M. le président. Quel est l'avis de la commission ?

M. Gilles Carrez, rapporteur général . Favorable.

M. le président. Quel est l'avis du Gouvernement ?

M. François Baroin, ministre du budget . Favorable.

M. le président. La parole est à M. Patrick Bloche.

M. Patrick Bloche. Cet amendement alerte la représentation nationale sur un problème que nous connaissons toutes et tous, qui est la sous-capitalisation de la presse écrite en France. La prorogation pendant un an de ce dispositif, compte tenu de la crise que connaissent les entreprises de presse, est très salutaire, en cohérence avec les états généraux de la presse écrite. Sans doute faudra-t-il un jour mettre à plat la fiscalité des entreprises de presse et, parallèlement, le système des aides à la presse, qui a fait l'objet d'un rapport récent de M. Cardoso.

M. le président. La parole est à M. Jean-Pierre Brard.

M. Jean-Pierre Brard. M. Martin-Lalande, on le sait, est très attentif à tous ces problèmes et il a le grand mérite de formuler des amendements assez consensuels.

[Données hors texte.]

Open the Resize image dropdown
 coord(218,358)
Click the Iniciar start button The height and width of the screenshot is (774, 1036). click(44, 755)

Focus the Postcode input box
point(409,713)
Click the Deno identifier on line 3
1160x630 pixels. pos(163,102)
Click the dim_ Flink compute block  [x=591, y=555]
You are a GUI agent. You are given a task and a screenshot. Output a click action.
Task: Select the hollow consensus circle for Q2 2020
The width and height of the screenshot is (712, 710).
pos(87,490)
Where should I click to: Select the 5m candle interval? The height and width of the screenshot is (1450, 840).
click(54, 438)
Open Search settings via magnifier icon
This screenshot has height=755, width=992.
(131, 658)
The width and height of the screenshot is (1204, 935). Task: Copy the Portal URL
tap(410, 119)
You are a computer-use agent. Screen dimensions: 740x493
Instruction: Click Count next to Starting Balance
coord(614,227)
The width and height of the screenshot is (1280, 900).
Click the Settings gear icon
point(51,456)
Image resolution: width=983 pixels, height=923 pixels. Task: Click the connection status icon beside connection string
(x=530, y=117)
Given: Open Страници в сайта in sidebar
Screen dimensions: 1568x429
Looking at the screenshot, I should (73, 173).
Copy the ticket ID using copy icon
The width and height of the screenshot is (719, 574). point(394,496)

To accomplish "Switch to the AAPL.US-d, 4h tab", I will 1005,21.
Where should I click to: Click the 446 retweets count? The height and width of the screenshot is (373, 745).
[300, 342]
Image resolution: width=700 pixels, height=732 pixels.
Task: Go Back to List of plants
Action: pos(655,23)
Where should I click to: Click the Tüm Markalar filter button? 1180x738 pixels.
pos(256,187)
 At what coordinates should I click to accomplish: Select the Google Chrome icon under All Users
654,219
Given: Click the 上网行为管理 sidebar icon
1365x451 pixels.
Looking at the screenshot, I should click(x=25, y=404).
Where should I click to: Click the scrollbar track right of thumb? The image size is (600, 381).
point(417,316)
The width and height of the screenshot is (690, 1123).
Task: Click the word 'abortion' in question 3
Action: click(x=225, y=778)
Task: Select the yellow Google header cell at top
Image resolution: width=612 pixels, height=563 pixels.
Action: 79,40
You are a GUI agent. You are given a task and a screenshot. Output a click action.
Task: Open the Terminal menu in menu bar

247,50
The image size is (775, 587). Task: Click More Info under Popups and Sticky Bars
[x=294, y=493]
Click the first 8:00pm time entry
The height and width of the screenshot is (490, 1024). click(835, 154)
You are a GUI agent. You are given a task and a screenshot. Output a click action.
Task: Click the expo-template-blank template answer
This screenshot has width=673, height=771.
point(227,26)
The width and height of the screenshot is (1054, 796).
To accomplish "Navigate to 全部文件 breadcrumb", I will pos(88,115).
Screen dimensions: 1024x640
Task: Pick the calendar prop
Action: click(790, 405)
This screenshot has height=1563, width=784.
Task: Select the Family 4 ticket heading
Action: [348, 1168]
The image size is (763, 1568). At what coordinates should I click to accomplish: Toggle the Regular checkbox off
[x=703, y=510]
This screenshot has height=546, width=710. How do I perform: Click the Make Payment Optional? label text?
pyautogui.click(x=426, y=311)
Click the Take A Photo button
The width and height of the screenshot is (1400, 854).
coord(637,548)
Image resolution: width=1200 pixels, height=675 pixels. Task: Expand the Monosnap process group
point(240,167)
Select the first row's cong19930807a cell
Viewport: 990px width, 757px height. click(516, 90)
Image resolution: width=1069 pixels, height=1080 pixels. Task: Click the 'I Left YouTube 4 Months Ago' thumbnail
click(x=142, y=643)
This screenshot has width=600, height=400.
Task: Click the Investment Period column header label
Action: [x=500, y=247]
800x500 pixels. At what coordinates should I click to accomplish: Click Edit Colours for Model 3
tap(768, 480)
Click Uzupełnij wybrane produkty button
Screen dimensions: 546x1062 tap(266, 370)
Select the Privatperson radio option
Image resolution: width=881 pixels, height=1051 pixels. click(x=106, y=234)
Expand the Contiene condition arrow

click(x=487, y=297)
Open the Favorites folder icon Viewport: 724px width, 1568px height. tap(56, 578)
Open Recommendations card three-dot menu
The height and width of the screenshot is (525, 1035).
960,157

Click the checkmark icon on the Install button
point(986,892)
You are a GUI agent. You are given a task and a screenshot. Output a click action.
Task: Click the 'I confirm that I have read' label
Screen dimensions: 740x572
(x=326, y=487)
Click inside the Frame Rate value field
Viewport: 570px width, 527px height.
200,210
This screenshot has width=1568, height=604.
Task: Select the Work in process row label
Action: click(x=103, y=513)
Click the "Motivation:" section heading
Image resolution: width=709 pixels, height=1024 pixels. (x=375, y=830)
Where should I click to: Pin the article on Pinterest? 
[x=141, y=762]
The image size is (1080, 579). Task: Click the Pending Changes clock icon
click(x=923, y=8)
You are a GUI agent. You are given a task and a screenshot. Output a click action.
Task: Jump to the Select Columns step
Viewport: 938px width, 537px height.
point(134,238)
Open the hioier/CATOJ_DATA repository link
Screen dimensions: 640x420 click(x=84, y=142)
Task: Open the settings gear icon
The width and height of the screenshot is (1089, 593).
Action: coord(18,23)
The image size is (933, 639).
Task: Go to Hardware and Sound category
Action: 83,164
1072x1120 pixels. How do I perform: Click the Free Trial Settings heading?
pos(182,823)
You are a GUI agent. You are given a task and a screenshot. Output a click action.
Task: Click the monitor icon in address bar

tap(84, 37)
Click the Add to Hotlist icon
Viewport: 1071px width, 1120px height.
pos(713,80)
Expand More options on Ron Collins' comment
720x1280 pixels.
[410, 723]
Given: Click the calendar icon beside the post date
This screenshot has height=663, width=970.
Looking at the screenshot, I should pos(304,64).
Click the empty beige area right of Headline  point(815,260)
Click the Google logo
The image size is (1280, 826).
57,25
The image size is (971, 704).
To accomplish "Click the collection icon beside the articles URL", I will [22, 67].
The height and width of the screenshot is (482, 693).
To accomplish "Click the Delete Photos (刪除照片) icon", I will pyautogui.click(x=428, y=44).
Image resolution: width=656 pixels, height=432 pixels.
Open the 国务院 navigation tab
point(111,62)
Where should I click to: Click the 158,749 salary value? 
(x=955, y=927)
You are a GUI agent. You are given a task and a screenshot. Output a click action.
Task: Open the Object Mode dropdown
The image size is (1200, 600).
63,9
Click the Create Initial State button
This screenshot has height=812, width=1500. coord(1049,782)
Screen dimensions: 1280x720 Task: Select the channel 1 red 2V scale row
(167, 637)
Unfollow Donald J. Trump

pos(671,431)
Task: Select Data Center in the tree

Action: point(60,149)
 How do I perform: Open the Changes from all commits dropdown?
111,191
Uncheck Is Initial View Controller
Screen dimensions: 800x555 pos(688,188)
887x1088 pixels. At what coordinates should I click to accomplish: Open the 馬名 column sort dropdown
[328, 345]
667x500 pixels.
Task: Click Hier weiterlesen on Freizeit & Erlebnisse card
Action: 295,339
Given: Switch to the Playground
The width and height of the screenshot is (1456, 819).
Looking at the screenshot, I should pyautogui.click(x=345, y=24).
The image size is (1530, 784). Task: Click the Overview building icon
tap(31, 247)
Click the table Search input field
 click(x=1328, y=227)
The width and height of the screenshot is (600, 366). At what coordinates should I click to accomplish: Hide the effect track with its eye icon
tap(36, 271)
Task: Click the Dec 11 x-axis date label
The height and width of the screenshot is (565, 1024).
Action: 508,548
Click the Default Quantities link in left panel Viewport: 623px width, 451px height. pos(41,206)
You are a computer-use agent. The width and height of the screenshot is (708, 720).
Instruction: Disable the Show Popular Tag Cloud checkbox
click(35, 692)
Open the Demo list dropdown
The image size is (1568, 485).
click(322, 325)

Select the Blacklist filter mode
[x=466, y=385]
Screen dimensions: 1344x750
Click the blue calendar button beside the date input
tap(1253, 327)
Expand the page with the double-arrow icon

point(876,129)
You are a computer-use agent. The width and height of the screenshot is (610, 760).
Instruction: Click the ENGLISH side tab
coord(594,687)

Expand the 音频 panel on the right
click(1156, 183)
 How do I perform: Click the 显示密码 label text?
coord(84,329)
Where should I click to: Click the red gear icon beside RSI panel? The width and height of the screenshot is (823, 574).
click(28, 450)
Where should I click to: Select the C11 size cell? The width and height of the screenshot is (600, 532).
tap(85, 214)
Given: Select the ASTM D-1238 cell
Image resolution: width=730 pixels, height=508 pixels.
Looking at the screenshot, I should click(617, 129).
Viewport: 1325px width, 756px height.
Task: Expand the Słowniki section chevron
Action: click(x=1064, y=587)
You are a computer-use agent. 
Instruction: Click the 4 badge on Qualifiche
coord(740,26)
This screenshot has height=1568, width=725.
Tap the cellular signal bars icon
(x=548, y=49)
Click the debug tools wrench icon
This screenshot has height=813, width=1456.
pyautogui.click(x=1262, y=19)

C'est la liberté de la presse, la liberté d'opinion qui est en cause, menacée par divers mécanismes, la distribution, les coûts de fabrication. Toutes les mesures qui vont dans le sens de la pérennisation de titres dont le nombre s'est singulièrement réduit au fil du temps depuis la Libération sont autant de bonnes choses qui devraient témoigner de la vitalité de la démocratie dans notre pays, ce dont on peut douter parfois lorsque l'on voit la difficulté que rencontrent les journaux d'opinion qui participent à la confrontation politique.

M. le président. La parole est à M. Nicolas Perruchot.

M. Nicolas Perruchot. J'apporte évidemment mon soutien à l'amendement de Patrice Martin-Lalande. Je veux simplement alerter le rapporteur général sur un autre point qui est lié.

Les aides à la presse dans le budget du ministère de la culture seront cette année de 420 millions d'euros, suite, je crois, aux états généraux de la presse. Je suis simplement étonné que quasiment aucune contrepartie ne soit demandée aux groupes qui vont en bénéficier. Sur les trois années prévues, cela fera plus d'un milliard d'euros d'engagement. Il serait de bonne politique que l'État demande un minimum de contreparties. Sinon, ce sera simplement une mise sous perfusion d'un certain nombre de groupes de presse et, dans trois ans, malheureusement, on retrouvera de grandes difficultés.